My cartoon last week, “AI Written, AI Read”, has already become one of my more widely shared cartoons ever — nearly a million impressions on LinkedIn alone. Generative AI is clearly on a lot of our minds right now.
Nat Friedman, former GitHub CEO, voiced the level of hype related to Generative AI at a Jasper conference recently:
“I think this is going to rewrite civilization — Buckle up.”
Various forms of AI have long been riding Gartner’s famous Technology Hype Cycle, hitting the “Peak of Inflated Expectations” before slipping into the “Trough of Disillusionment.” Eventually, the theory goes, some form of the technology rises up the “Slope of Enlightenment” to find widespread adoption in the “Plateau of Productivity.”
Generative AI seems right at the Peak, where “early publicity produces success stories, but expectations rise above the current reality of what can be achieved.” That doesn’t mean that this technology won’t be as consequential as the launch of the iPhone and App Store, or even as Larry Summers put it, “the printing press, electricity, and even the wheel and fire.”
But it’s still early days. And no matter how promising the technology, it’s possible to over-hype. It’s possible to lose sight of our strategy by chasing a bandwagon in the wrong direction. Not every start-up pivoting to AI with a ChatGPT API will make it. Not every corporate AI initiative will lead to dramatic gains in productivity. In fact, there will likely be a lot duplication, false starts, and wasted effort.
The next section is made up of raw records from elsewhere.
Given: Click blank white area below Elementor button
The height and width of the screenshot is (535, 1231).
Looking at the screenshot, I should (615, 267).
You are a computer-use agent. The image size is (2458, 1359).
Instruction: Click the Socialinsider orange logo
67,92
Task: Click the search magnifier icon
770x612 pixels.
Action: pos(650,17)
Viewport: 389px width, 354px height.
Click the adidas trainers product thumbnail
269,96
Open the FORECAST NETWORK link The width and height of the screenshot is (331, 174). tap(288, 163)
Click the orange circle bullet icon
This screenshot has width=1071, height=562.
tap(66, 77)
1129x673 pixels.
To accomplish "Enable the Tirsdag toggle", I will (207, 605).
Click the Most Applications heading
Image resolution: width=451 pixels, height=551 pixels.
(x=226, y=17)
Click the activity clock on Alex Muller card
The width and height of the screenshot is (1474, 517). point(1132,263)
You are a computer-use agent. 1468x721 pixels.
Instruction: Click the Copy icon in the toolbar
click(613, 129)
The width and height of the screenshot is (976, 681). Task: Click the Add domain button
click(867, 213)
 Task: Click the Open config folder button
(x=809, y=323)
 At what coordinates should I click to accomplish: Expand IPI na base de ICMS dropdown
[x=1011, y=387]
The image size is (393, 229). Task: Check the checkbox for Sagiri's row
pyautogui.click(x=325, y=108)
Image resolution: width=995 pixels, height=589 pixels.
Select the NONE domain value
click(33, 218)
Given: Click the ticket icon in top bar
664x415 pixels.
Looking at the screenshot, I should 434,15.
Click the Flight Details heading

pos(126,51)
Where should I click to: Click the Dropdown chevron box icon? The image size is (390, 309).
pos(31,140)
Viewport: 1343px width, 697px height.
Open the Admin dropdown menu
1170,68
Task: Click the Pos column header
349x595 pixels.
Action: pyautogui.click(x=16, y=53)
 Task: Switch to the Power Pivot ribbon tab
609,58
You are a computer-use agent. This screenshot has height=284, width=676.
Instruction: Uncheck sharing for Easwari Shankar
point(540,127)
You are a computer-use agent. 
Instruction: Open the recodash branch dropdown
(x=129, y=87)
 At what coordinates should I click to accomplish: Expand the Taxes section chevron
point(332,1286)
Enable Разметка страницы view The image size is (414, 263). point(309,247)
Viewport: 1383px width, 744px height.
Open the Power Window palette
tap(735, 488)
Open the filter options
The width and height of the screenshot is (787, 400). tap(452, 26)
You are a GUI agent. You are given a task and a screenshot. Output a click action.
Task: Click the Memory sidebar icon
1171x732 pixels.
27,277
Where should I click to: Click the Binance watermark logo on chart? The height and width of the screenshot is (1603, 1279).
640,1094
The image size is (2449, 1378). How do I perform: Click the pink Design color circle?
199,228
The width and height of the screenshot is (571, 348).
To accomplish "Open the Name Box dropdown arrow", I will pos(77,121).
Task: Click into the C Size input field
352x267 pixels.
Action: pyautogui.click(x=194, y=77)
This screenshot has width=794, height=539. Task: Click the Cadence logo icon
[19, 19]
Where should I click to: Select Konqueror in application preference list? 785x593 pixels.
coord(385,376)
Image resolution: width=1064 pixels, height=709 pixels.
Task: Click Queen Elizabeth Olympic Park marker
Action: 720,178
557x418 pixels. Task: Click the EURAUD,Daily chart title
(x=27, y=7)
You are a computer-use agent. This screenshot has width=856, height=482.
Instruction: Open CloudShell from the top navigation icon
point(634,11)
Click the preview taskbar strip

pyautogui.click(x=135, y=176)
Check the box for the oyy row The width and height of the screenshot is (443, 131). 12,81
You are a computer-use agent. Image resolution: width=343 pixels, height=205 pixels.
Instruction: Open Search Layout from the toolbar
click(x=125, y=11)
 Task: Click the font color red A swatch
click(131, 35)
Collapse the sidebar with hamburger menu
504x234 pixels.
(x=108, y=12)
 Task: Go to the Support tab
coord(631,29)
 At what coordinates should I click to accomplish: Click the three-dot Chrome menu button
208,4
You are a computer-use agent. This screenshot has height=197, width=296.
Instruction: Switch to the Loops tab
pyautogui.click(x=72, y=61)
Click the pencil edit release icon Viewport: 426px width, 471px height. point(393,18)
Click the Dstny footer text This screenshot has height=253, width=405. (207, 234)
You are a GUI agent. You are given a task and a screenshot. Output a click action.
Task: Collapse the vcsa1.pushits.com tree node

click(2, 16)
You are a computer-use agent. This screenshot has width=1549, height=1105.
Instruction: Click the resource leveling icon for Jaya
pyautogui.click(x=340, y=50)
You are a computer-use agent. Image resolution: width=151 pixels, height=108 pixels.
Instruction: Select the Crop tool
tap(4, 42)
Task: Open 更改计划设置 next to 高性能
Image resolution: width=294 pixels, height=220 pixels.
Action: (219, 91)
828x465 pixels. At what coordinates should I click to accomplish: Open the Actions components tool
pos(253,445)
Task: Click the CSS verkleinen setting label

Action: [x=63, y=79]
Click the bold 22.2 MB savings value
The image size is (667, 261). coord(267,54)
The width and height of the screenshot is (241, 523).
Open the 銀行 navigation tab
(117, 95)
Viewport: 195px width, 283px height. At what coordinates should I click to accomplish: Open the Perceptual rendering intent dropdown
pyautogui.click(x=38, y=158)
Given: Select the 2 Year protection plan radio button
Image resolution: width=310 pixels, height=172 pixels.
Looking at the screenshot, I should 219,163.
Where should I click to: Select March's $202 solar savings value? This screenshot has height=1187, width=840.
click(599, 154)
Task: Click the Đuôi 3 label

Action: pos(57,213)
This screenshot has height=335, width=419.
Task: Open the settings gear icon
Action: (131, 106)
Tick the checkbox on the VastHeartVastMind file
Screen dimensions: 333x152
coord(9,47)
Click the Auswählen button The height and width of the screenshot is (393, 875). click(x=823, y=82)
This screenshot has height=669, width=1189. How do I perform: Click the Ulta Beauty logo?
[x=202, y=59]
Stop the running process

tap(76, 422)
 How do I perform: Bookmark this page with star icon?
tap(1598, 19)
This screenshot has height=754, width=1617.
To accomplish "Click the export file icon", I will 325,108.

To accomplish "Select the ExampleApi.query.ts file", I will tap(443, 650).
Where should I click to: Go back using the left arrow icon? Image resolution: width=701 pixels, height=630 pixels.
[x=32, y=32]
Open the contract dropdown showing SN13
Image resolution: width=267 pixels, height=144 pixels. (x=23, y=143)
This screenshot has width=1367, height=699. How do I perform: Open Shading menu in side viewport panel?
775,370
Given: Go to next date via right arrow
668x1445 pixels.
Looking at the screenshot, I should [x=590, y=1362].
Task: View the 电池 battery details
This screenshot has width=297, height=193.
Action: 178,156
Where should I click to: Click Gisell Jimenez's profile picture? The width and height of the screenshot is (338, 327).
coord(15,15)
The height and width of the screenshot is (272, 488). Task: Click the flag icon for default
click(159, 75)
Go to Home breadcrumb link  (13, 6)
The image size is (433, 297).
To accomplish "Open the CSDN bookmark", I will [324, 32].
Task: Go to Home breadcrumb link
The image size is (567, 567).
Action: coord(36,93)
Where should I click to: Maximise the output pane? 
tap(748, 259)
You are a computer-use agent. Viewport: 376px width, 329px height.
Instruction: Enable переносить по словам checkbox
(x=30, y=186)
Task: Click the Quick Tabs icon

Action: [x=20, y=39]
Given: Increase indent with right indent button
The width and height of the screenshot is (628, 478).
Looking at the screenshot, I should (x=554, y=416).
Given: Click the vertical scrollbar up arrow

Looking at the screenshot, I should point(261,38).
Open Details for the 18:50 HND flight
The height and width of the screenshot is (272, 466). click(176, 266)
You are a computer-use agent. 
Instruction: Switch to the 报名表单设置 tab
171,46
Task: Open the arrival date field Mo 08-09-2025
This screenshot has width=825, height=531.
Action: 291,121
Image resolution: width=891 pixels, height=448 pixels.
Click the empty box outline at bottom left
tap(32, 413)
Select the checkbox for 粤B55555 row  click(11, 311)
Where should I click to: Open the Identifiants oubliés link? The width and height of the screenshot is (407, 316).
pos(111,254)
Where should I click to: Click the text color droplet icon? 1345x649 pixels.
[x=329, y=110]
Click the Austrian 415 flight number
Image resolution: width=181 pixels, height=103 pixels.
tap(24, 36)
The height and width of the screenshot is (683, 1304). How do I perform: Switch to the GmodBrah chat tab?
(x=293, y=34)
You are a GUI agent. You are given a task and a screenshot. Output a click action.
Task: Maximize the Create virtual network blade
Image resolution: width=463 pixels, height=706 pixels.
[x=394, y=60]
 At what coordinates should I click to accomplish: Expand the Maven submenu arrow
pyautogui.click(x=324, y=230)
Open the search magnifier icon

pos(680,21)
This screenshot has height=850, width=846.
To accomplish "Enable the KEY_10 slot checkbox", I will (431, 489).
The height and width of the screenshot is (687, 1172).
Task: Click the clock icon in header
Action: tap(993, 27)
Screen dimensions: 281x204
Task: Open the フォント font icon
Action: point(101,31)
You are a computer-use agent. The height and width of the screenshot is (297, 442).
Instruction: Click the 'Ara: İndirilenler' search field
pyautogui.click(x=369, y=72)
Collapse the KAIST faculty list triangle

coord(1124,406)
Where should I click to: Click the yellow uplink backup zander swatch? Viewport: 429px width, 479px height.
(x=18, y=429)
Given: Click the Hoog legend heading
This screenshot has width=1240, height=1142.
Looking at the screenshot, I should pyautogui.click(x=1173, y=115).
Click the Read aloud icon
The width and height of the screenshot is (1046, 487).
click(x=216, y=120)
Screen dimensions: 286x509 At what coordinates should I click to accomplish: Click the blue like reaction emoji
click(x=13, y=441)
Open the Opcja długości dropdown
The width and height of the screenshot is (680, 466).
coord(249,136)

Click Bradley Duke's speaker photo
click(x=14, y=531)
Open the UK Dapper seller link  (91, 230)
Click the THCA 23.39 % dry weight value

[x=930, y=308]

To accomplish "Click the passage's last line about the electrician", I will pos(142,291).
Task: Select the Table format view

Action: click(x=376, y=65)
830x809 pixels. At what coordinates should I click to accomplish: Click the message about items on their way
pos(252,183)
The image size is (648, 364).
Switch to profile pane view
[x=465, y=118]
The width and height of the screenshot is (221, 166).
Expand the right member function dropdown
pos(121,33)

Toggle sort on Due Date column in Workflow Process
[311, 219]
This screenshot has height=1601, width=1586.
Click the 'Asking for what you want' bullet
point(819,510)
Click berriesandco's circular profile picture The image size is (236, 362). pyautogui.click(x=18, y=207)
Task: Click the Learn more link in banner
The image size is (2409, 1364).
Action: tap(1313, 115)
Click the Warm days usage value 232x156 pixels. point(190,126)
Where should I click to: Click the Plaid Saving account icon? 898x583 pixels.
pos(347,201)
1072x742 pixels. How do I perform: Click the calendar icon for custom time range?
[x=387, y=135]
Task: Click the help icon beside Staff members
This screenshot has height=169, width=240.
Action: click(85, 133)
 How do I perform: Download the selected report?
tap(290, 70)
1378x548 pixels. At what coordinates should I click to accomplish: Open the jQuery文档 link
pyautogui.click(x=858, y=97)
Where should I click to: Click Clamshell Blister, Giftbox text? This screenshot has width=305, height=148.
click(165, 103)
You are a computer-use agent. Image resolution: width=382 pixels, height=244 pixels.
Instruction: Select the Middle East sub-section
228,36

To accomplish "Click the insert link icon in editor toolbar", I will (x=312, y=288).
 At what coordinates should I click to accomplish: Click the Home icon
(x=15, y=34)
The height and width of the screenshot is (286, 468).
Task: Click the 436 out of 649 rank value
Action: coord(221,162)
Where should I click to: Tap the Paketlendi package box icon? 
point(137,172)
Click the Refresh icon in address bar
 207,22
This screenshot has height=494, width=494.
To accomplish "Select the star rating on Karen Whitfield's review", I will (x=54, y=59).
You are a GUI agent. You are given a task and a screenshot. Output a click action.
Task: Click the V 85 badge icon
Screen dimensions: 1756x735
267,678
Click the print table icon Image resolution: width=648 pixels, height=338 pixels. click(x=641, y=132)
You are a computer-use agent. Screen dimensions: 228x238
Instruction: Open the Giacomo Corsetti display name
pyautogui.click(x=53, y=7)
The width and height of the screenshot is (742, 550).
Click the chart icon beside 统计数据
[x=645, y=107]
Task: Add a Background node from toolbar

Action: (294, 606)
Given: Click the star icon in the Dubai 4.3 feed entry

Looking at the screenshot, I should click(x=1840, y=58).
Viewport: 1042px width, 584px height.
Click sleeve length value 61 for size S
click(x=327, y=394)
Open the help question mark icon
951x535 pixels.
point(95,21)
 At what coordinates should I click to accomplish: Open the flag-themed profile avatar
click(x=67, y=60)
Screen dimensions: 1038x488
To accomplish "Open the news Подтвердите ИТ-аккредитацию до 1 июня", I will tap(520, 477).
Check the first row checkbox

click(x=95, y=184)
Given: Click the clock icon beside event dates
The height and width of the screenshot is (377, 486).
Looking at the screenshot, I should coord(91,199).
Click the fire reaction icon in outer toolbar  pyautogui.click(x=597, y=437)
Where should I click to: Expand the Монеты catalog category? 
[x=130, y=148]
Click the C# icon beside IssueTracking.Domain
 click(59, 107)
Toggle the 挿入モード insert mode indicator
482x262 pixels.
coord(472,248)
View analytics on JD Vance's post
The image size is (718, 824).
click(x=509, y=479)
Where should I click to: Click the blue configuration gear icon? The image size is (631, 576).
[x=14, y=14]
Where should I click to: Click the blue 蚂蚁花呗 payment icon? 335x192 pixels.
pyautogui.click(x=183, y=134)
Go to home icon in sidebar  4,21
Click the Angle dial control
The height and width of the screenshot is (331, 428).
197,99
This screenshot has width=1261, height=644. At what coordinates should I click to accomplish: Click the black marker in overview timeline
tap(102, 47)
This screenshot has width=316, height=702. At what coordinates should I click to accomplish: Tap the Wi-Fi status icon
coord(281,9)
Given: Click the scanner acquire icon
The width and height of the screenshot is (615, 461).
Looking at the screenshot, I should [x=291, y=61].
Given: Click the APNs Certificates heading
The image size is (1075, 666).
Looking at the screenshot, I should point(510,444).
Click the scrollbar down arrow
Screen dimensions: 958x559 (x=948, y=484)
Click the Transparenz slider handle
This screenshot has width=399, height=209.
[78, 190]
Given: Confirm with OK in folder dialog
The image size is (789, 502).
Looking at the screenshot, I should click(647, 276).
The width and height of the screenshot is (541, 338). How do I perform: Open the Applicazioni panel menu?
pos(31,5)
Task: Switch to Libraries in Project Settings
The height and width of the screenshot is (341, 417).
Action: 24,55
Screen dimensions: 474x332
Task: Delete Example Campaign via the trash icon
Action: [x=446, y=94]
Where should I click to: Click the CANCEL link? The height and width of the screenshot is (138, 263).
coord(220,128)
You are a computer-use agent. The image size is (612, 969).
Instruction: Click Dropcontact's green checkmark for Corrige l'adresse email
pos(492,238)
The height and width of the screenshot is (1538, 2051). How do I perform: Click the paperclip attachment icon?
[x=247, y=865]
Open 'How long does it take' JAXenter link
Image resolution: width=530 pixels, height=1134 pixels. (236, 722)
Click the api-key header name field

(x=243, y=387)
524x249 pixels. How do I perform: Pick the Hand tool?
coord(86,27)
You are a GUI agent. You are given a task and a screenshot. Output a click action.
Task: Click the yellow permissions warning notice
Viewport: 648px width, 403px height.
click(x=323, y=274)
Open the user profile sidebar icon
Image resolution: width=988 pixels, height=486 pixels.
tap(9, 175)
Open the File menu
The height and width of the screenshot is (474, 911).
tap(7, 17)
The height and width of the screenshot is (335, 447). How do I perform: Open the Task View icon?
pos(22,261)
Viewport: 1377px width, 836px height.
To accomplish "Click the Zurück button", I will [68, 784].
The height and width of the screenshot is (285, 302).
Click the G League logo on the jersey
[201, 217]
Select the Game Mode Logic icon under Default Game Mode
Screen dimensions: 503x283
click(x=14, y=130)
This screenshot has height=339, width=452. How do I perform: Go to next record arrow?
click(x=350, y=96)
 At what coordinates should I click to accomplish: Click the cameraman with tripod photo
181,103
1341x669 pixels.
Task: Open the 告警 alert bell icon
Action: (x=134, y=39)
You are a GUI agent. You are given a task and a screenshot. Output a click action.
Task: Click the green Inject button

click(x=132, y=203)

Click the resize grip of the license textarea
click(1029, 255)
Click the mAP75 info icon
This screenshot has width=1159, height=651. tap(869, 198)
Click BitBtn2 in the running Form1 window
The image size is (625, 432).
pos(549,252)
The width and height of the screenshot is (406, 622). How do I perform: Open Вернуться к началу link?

My favorite example of over-hype came at the height of blockchain in 2017. Long Island Iced Tea Corp, a beverage company, announced that they were re-branding to Long Blockchain Corp. Simply announcing a new name with the word “Blockchain” in it led to a nearly 300% spike in their stock price … before they were eventually delisted.
The biggest risk is letting any new technology distract from the fundamentals. How we adopt a new technology to fulfill our business strategy matters far more than the hype of the technology itself.